──────── SUPPLIED RECORDS

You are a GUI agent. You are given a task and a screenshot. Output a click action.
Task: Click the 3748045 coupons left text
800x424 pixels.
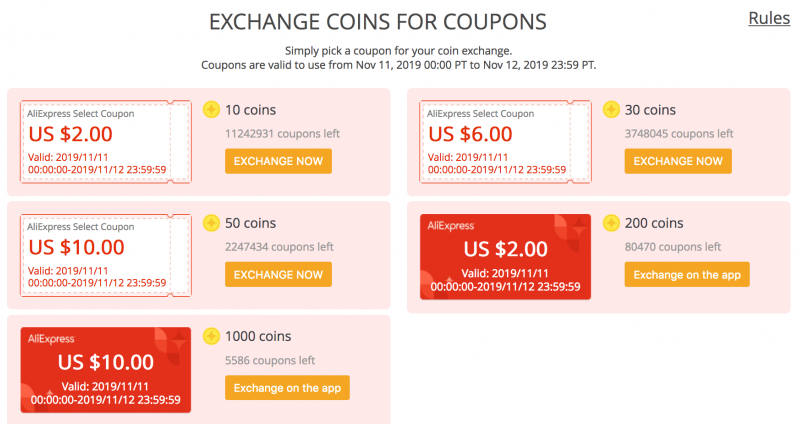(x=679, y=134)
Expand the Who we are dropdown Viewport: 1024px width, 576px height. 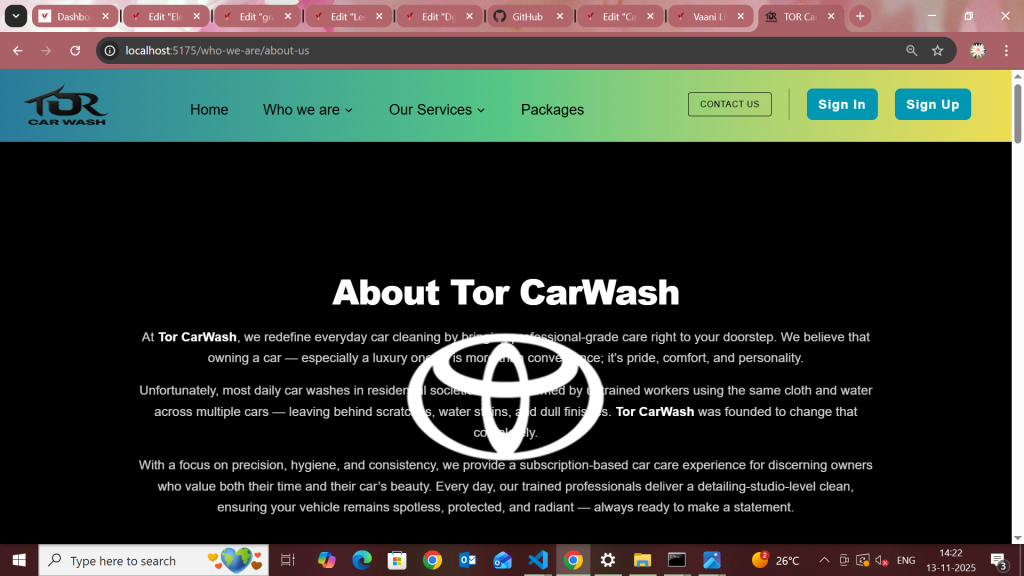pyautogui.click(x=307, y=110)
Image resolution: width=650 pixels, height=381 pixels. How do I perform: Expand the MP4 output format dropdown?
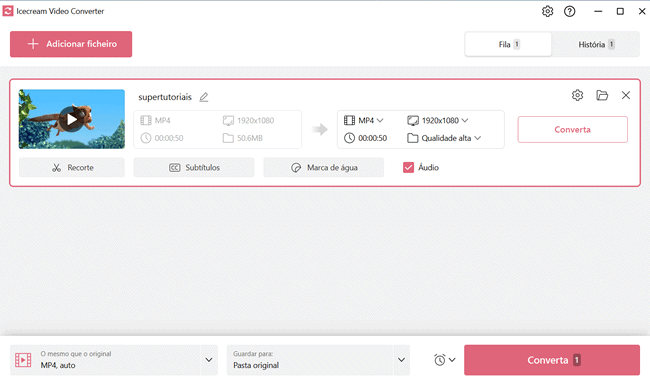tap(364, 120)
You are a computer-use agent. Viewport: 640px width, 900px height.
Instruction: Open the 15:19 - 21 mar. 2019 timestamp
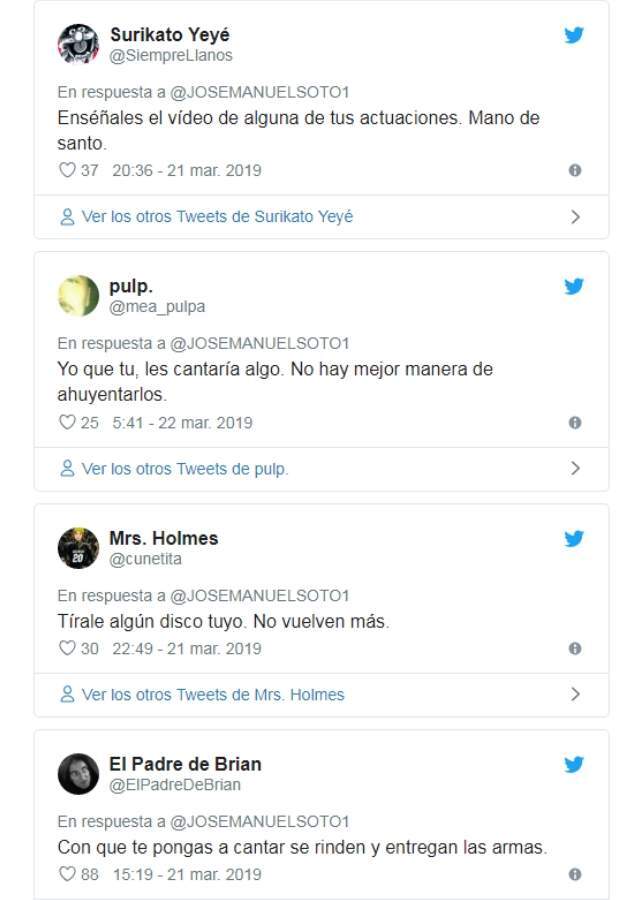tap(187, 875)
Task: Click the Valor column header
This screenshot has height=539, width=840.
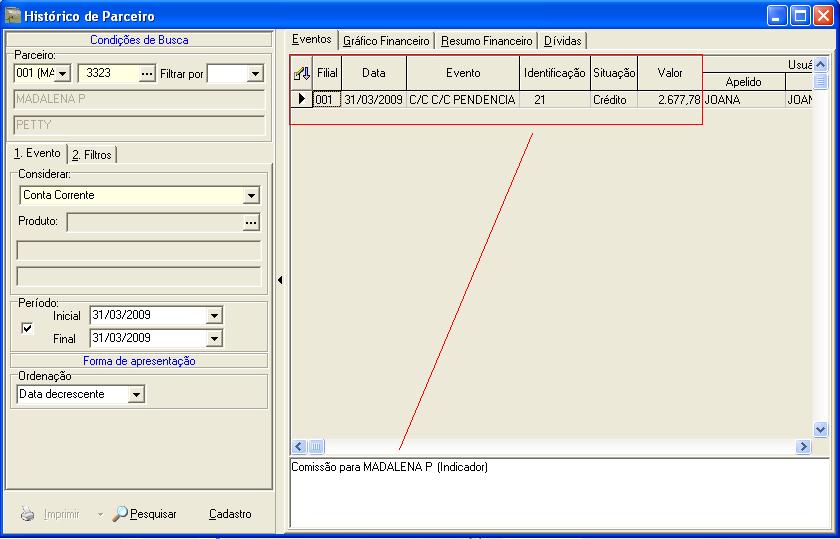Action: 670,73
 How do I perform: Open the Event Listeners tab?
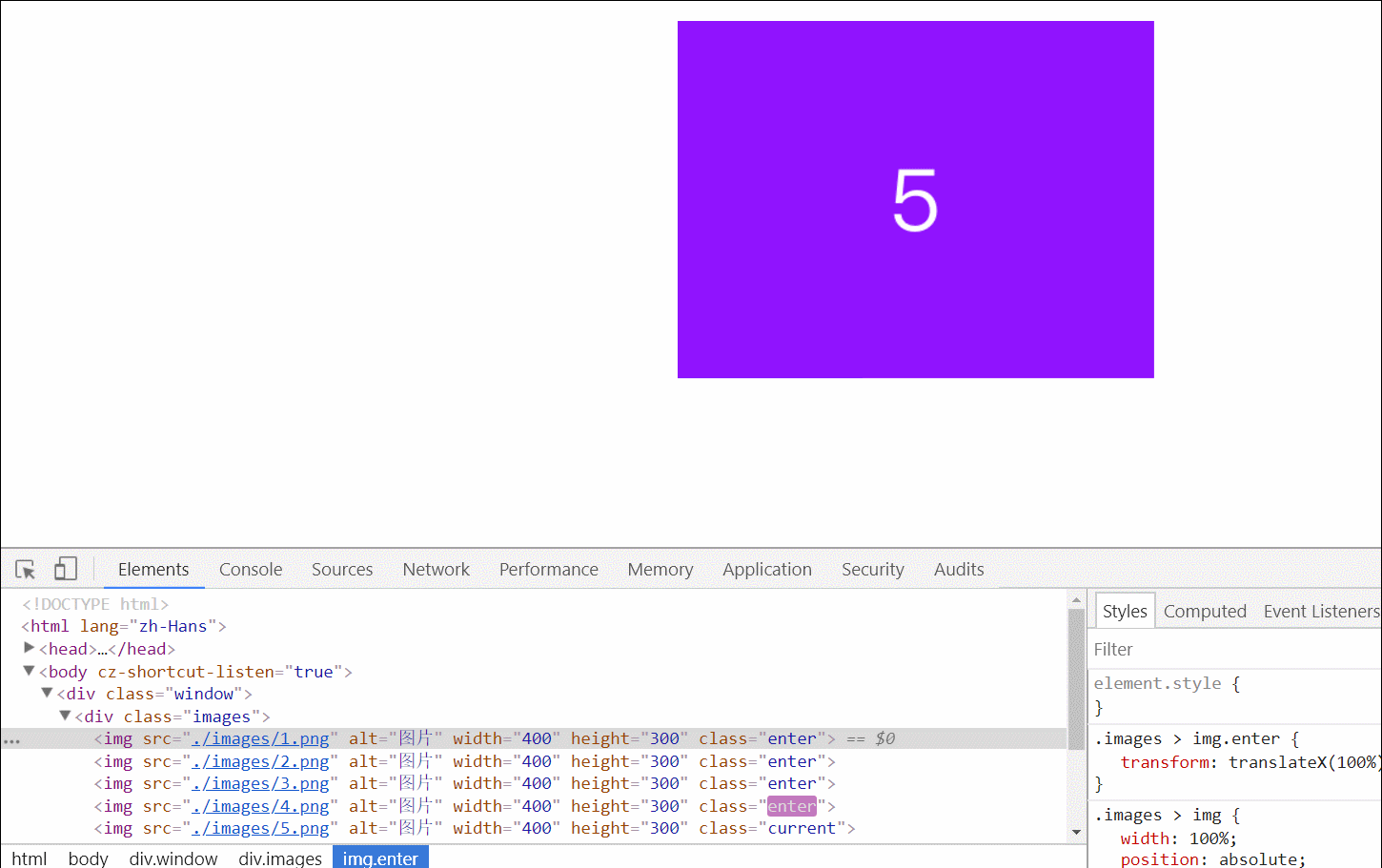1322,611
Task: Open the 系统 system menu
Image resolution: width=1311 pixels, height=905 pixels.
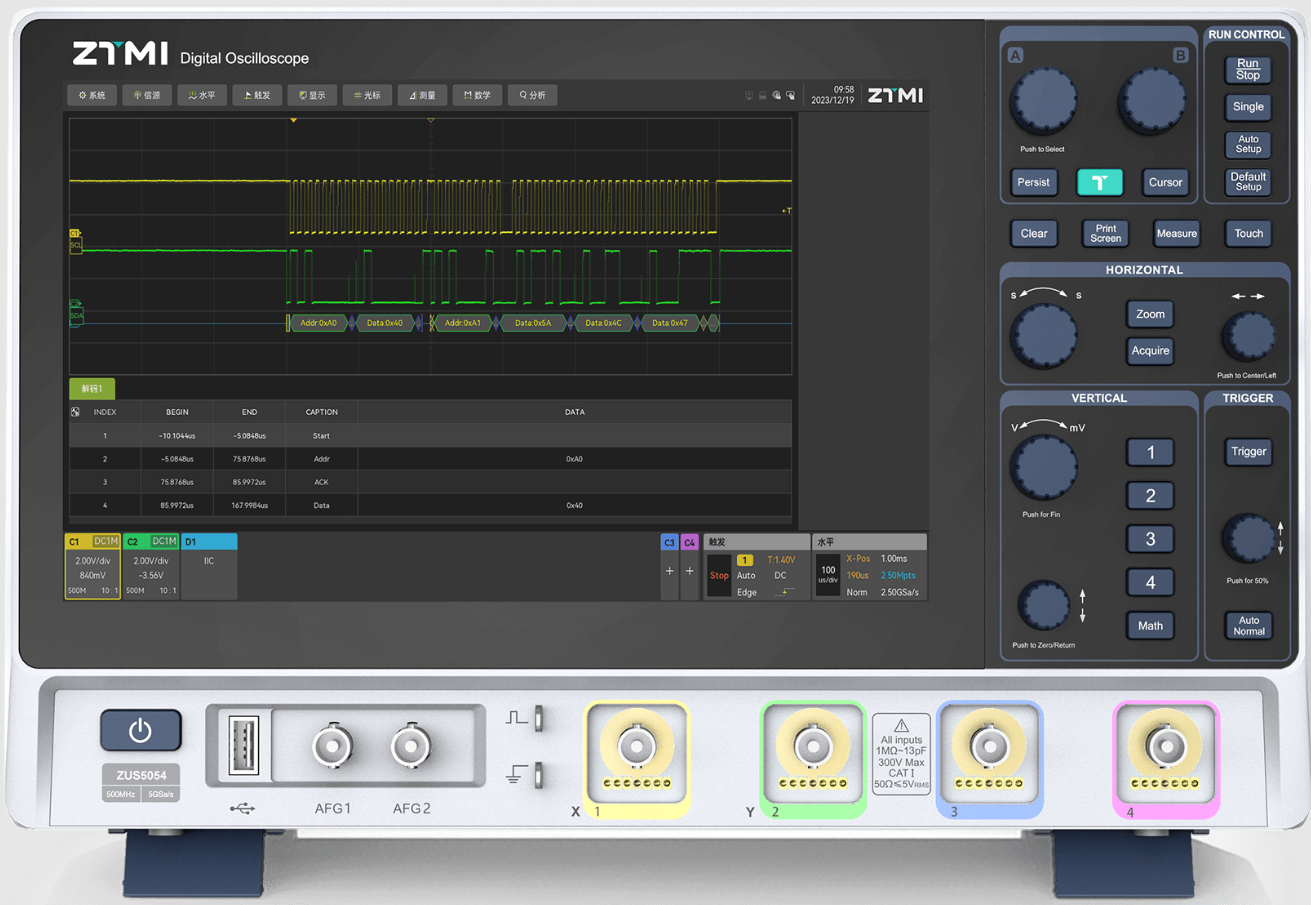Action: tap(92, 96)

────────────────

# [WHAT IS NEEDED]
Copy the items word for word, starting at the line that contains "Image resolution: width=650" and ending at the line that contains "Action: 670,73", and leave the pictures out of your answer.

# [SOLUTION BELOW]
Image resolution: width=650 pixels, height=381 pixels. How do I perform: Expand the MP4 output format dropdown?
tap(364, 120)
You are a computer-use agent. Viewport: 640px width, 900px height.
Instruction: Open the 15:19 - 21 mar. 2019 timestamp
tap(187, 875)
Task: Click the Valor column header
This screenshot has height=539, width=840.
Action: 670,73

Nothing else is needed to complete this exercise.